Go through the listing and state how many lines hold the string "Services". Nothing else is needed.

======

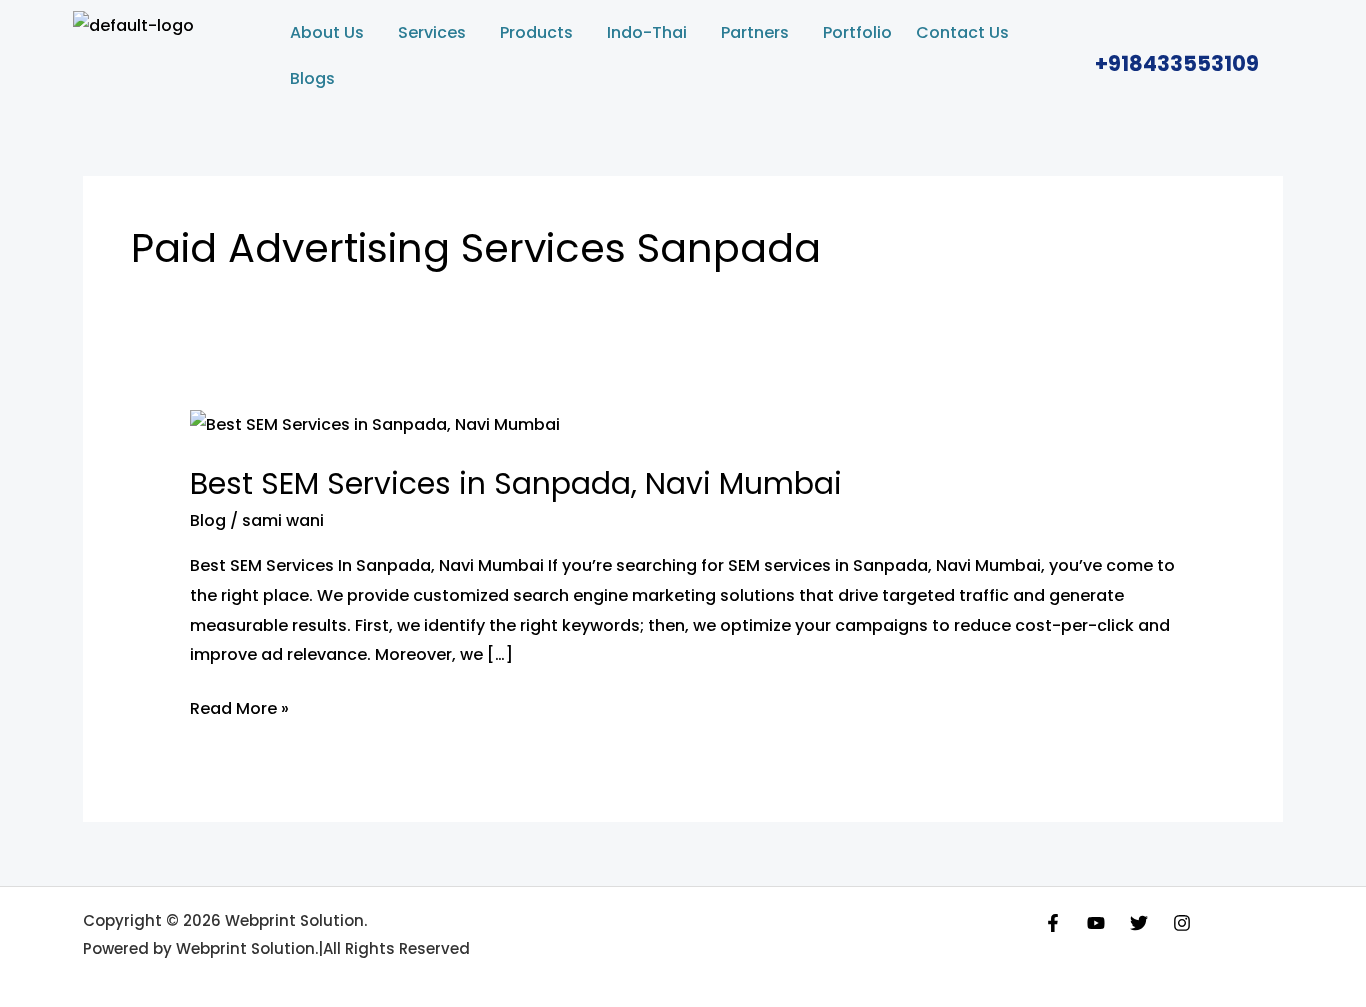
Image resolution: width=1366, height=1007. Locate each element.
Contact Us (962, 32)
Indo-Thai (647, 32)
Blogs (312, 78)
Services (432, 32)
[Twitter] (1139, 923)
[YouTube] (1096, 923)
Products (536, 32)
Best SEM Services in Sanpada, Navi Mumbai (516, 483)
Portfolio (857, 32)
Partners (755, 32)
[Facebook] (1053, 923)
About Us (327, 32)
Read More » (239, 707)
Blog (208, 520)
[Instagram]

======

◆ ANSWER TO THE EXERCISE
2